#### Set problem
Which lines in the listing below contain the string "Task"? List each one in full, and treat uppercase and lowercase letters as different.

[Screenshot and document pointing data]
______
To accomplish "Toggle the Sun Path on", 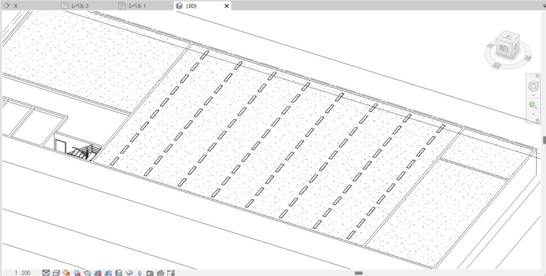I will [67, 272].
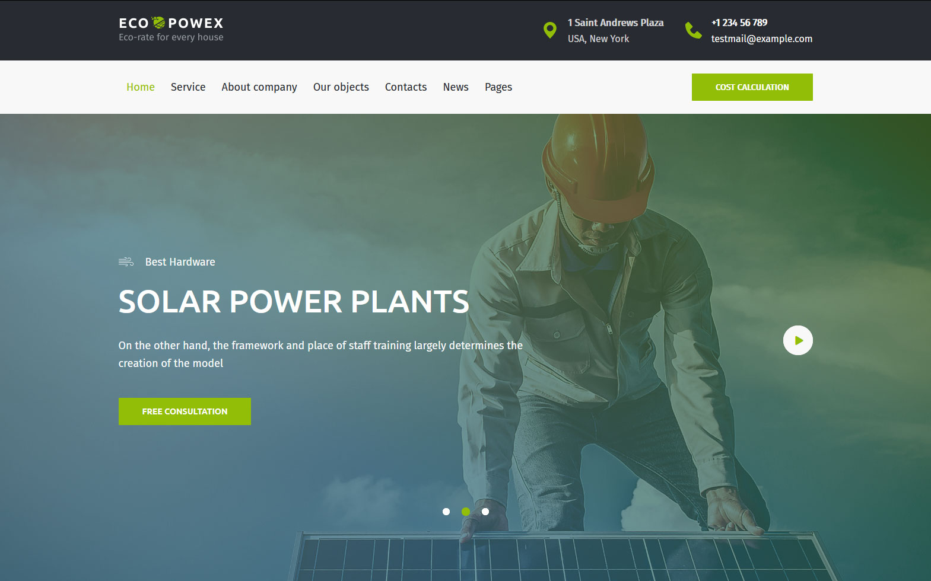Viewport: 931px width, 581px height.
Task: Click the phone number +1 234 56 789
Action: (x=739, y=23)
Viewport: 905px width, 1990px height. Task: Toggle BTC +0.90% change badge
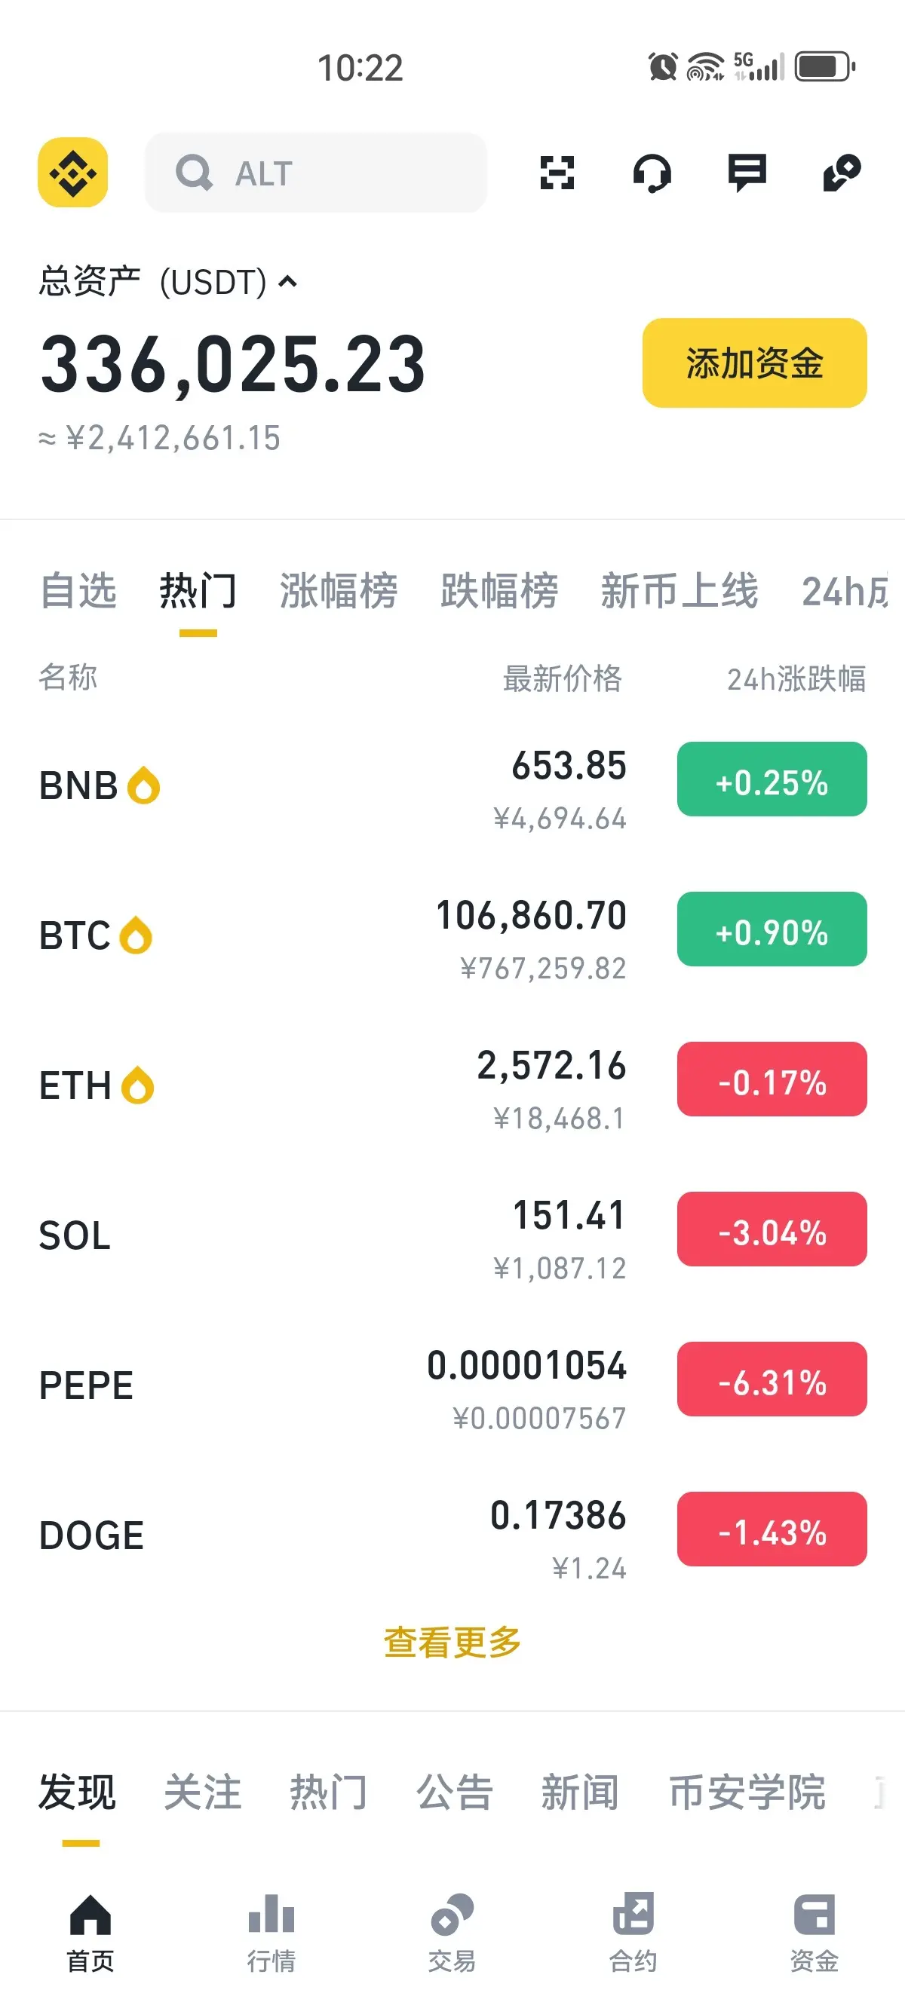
______
#### Finished exercise
Task: Click the phone number +1 234 56 789
Viewport: 905px width, 1990px height. Task: Toggle BTC +0.90% change badge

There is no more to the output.